This all brings Constantin Zerger to say something surprising for an environmental activist — that it might be better for Germany to keep burning coal a bit longer than planned, than to spur this kind of natural gas development.
“We will have coal, which is from an environmental point of view, of course, terrible. But it might buy us some time to get the renewables in place.”
“We will have coal, which is from an environmental point of view, of course, terrible. But it might buy us some time to get the renewables in place. And this might be a better option than building new LNG terminals,” he said, citing a concern over a fossil-fuel “lock-in” with expensive and long-lived infrastructure.
Germany already missed its greenhouse gas reduction targets last year, and the economy and climate minister Robert Habeck has said that it’s likely to also miss them this year and next. But, he insists, the new gas infrastructure doesn’t put the country’s longer-term targets at risk.

__Job__
Quote the passage on Germany's coal and gas plans word for word, from "This all brings" to "and long-lived infrastructure.".

__Records shown__
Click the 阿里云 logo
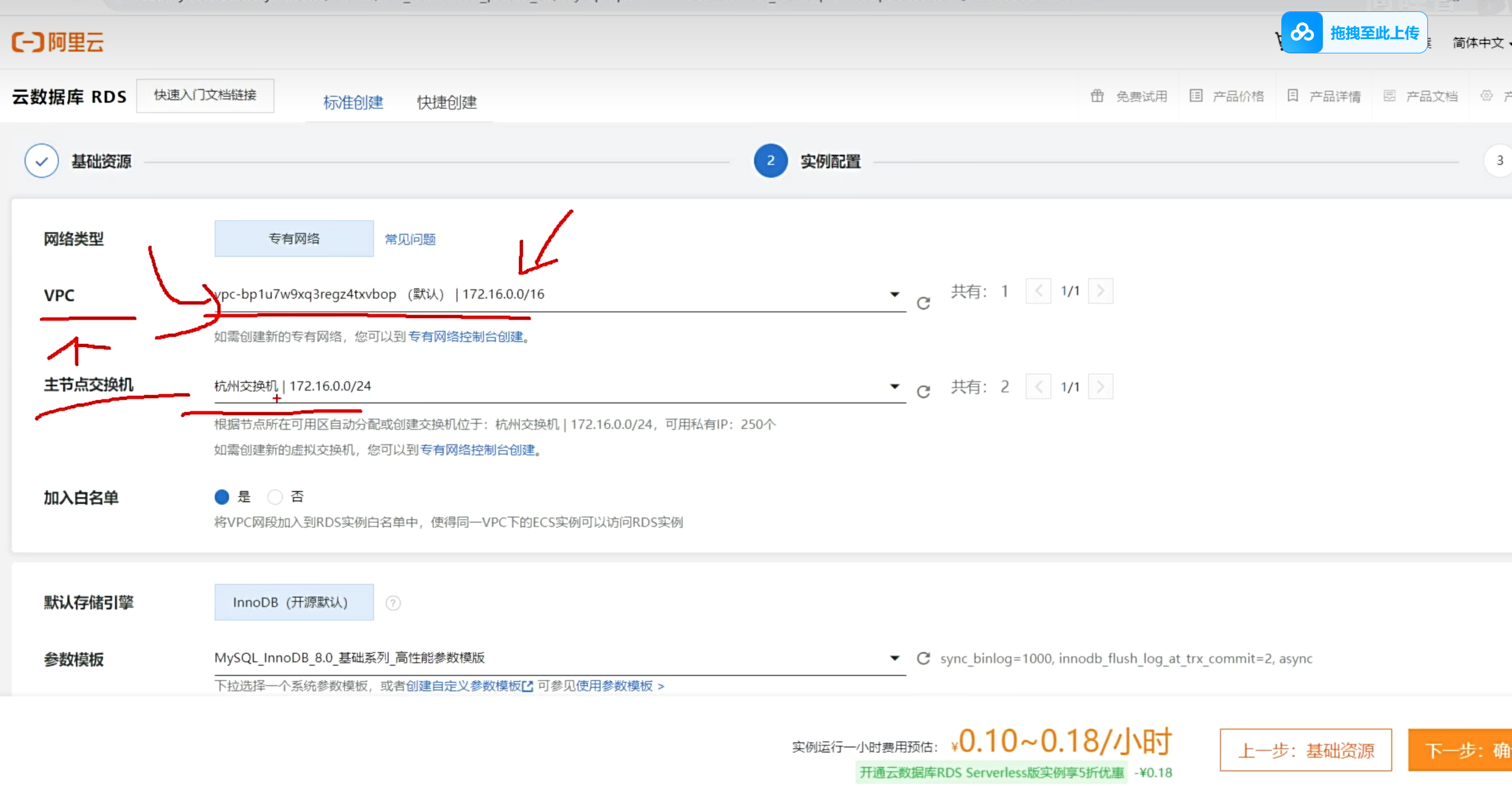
---
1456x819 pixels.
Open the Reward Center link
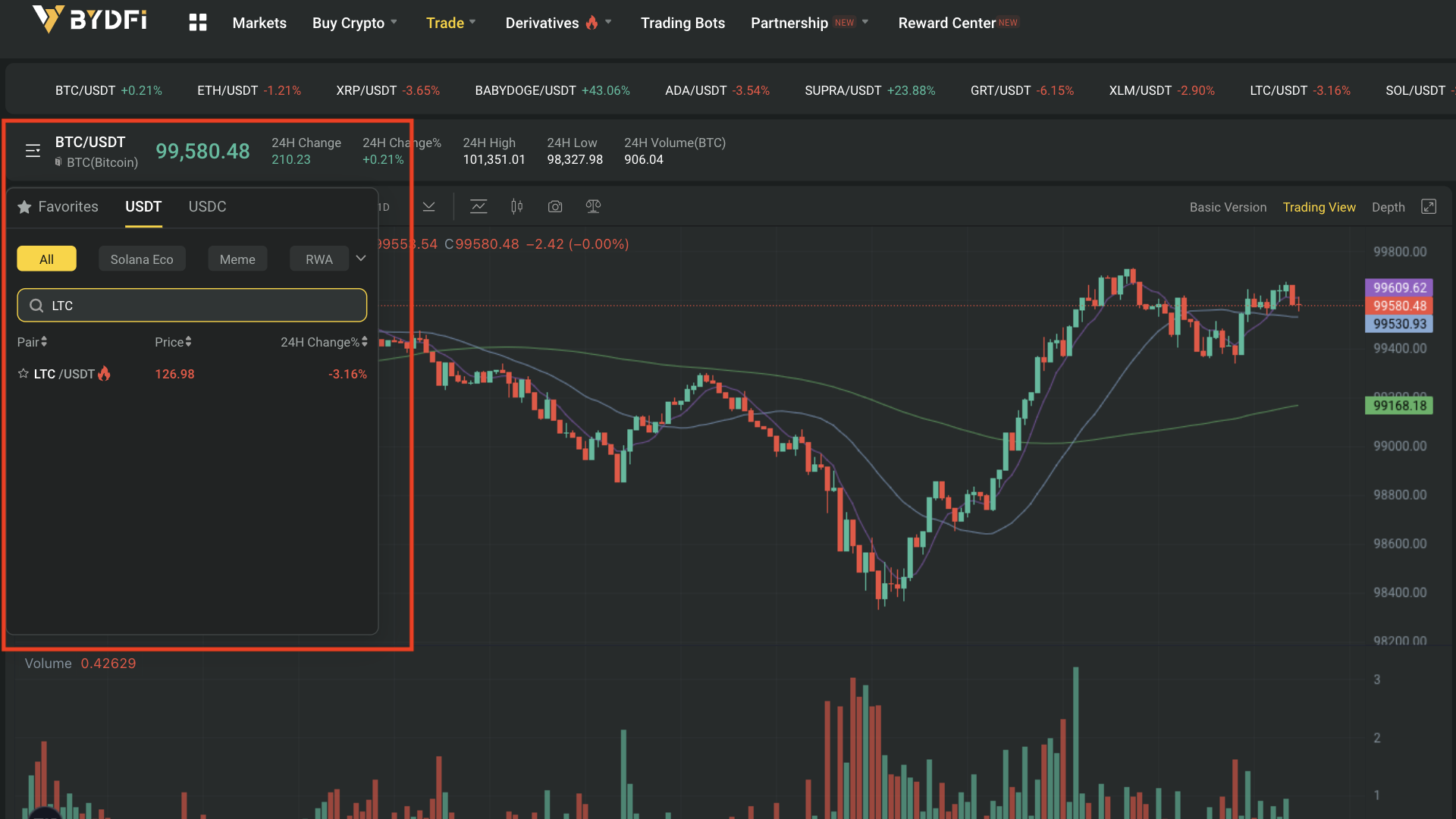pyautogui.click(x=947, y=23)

__Full solution__
This all brings Constantin Zerger to say something surprising for an environmental activist — that it might be better for Germany to keep burning coal a bit longer than planned, than to spur this kind of natural gas development.
“We will have coal, which is from an environmental point of view, of course, terrible. But it might buy us some time to get the renewables in place.”
“We will have coal, which is from an environmental point of view, of course, terrible. But it might buy us some time to get the renewables in place. And this might be a better option than building new LNG terminals,” he said, citing a concern over a fossil-fuel “lock-in” with expensive and long-lived infrastructure.